At the time of the murder I was in the mountains recovering from an illness. The letters I received, following the disclosure of the existence of the “gunmen,” particularly those from young men, carried a peculiar appeal. Our own club members urged the need of the settlement’s extending protection to greater numbers of boys. Some of the young men wrote frankly of perils from which they had barely escaped and of which I had had no knowledge. They all laid stress upon the importance of preventing disaster by the provision of wholesome recreation which, as one correspondent wrote, “should have excitement also.” Their belief in the efficacy of club control is firmly fixed. A few evenings ago one of the young men of the settlement conversant with conditions, speaking to a new resident, defined a “gang” as “a club gone wrong.”
Mothers from time to time come to the Henry Street house for help to rescue their erring sons. They come secretly, fearing to have their sons or the police trace disclosures to them. A poolroom on a nearby street, said to have been, at one time, a “hang-out” of the gunmen, and its lure evidently enhanced by that fact, was reported to us as “suspicious.” The police and a society organized to suppress such places told me that the evidence they could secure was insufficient to warrant hope of conviction. Mothers who suspected that stolen property was taken there, made alert by anxiety for their sons, furnished me with evidence that warranted insistence on my part that the Police Commissioner order the place closed.
Formal meetings with parents to consider matters affecting their children are a fixed part of the settlement programme, and the problems of adolescence are freely and frankly discussed. An experienced and humane judge, addressing one such meeting, spoke simply and directly of the young people who were brought before him charged with crime, showing his understanding of the causes that led to it and his sympathy with the offenders as well as with their harassed parents. He begged for a revival of the old homely virtues and for the strengthening of family ties. A mother in the group rose and confessed her helplessness. She reminded the judge of the difficulty of keeping young people under observation and guarding them from the temptations of street life when the mothers, like herself, went out to work. Ordinary boys and girls, she thought, could not resist these temptations unaided; and speaking of her own boy, who had been brought before him, she summed up her understanding of the situation in the words: “It’s not that my son is bad; it’s just that he’s not a hero.”
I do not know who originated the idea of a “club” as a means of guidance and instruction for the young. Our inducement to organize socially came from a group of small boys in the summer of 1895, our first in the Henry Street house. We had already acquired a large circle of juvenile friends, and it soon became evident that definite hours must be set aside for meeting different groups if our time was not to be dissipated in fragmentary visits. When these boys of eleven and twelve years of age, who had not, up to that time, given any evidence of partiality for our society, called to ask if they could see me some time when I “wasn’t busy,” I made an appointment with them for the next Saturday evening, whereupon the club was organized.
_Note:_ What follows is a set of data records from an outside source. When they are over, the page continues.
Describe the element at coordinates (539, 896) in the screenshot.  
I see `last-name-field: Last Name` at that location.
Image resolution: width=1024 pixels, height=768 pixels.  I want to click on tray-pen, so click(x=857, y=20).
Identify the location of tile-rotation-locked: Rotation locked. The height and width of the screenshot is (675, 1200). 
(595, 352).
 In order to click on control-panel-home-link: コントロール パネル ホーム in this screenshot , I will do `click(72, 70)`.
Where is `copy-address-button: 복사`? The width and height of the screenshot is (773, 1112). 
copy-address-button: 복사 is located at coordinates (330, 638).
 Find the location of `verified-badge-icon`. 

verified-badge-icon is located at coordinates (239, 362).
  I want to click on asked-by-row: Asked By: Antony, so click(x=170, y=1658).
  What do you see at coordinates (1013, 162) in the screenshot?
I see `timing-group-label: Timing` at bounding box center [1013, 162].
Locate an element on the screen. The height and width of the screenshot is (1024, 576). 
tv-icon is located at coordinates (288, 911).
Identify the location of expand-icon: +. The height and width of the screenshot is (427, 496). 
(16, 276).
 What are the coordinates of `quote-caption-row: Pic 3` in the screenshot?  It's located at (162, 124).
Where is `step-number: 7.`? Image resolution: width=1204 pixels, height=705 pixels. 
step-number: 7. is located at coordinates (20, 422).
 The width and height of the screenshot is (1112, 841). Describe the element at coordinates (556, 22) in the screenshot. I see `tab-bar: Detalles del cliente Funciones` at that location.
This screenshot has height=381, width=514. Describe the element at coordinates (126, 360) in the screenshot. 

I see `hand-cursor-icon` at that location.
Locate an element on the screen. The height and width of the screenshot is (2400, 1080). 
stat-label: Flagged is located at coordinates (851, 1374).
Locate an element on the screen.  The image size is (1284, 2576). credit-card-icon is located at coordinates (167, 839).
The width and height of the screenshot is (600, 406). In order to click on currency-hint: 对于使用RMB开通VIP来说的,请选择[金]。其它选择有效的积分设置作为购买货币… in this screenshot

It is still in existence with practically the original membership; and the relationship of the members of this first group to the settlement and to me personally has been of priceless value. Many of its members have for years been club leaders. They contribute generously to the settlement and in a variety of ways enter into its life and responsibilities. Clubs formed since then, for all ages and almost all nationalities, have proved to be of great value in affording opportunity for fellowship, and, during the susceptible years, in aiding the formation of character; and the continuity of the relationship has made possible an interchange of knowledge and experience of great advantage to those brought together.
The training of club leaders is as essential as the guidance of the club members. Brilliant personalities are attracted to the settlement, but it can use to good purpose the moderate talents and abilities of more ordinary people whose good-will and interest are otherwise apt to be wasted because they find no expression for them.